Two dynamic guests, Eric Garland of bigchampagne and Joanna Demers of USC's Thorton School of Music and author of the pro-remix book, STEAL THIS MUSIC, gave fascinating talks in my Distribution of Recordings seminar. It would have been interesting if the two could have heard the others talk.
Garland spoke of just how clueless media companies are and how they're entering a new stage of DRM conflict with the tech giants themselves, ie, Universal Music's rumbling of discontent toward Apple and Myspace and all of Hollywood now aiming their guns at YouTube. Garland used the metaphor of friction, of how Hollywood. The media companies keep putting up more friction, preventing users from exploiting their media on the internet, driving them off the grid into Pirate territory!!!
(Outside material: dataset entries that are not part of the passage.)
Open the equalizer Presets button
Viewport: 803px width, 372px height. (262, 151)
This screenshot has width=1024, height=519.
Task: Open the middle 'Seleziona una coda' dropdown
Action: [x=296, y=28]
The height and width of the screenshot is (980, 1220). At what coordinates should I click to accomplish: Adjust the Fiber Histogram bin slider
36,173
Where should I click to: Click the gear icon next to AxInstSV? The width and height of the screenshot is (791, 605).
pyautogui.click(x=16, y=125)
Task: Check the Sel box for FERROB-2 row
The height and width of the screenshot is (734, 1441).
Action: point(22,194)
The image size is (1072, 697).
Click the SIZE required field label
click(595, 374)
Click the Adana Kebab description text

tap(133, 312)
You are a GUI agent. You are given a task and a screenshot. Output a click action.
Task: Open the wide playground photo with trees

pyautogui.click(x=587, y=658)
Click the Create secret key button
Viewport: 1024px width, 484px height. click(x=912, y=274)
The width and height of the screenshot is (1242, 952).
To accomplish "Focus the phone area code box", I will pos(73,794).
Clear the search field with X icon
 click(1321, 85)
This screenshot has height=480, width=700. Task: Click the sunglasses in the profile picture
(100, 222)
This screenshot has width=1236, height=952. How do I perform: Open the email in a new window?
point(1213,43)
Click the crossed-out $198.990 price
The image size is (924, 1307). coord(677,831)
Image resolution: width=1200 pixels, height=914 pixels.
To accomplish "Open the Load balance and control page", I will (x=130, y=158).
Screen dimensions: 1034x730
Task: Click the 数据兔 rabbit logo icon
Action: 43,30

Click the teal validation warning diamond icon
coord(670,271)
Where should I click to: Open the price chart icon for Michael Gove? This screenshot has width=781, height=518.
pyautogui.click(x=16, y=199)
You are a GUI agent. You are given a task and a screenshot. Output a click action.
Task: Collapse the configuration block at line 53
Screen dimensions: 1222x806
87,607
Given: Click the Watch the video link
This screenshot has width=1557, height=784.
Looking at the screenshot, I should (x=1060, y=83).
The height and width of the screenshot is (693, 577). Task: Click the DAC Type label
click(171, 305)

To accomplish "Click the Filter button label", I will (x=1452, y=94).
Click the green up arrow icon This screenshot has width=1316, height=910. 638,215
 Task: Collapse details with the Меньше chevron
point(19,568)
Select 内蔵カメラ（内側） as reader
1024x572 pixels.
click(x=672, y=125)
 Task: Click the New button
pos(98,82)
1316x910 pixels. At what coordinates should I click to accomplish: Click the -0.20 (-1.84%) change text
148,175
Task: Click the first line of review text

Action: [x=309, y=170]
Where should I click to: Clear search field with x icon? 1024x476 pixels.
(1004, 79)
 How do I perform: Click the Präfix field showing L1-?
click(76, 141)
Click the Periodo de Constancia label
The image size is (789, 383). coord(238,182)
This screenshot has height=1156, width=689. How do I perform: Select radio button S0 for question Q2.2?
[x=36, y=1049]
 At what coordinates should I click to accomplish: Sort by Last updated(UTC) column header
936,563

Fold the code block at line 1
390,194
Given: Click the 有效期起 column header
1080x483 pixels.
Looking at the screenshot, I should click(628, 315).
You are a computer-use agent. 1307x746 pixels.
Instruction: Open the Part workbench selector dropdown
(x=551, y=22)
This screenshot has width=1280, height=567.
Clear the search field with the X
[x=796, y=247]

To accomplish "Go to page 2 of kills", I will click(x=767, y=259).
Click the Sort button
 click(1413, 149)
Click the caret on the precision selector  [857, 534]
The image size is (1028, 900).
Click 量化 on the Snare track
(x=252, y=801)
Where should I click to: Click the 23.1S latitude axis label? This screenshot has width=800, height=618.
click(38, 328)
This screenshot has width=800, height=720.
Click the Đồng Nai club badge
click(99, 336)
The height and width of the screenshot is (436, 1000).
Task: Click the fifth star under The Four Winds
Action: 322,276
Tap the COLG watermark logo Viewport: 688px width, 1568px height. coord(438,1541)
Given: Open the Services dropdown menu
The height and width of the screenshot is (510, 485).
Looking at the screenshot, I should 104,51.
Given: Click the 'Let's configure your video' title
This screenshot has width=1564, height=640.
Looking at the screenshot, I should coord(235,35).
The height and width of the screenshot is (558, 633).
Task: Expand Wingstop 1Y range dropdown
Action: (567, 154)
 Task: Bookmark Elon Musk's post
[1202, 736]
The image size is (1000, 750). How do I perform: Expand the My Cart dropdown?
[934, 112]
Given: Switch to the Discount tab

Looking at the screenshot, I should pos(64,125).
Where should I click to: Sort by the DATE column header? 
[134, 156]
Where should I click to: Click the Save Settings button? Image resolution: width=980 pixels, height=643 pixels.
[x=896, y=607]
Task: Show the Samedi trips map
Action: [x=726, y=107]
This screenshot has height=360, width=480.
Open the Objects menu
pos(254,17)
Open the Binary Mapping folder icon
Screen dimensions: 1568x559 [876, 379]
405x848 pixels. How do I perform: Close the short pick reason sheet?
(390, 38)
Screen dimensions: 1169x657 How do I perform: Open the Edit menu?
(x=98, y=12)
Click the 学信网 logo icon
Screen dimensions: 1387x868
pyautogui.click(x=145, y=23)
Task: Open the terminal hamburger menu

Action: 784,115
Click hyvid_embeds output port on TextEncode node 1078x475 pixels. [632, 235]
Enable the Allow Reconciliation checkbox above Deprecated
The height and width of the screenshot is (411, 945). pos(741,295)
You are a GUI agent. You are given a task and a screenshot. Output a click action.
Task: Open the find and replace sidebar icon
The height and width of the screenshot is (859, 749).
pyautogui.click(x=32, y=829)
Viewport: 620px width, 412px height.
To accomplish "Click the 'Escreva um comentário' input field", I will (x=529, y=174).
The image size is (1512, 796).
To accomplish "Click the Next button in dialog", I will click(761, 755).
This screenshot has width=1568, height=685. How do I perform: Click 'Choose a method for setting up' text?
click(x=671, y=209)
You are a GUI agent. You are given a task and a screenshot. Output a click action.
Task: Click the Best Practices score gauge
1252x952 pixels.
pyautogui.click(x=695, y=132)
Temperatures will be rising.
Demers endorses remix culture and advocates new criteria in promoting "original" remixed content. One, the transforming remix should not decrease the marketability of original material. Two, the transforming artwork does not harm the reputation of the creators.
But Demers never answered this question: who exactly will adjudicate and utilize this criteria. Does she count on the courts, the public, the corporations? Unfortunately, we ran out of time to pursue this. Also, it remains unclear why music labels and their conglomerate owners will have a change of heart?
Together, both guests paint a picture of a digital future with conflict, opportunities, implosions, imaginings and uncertainty.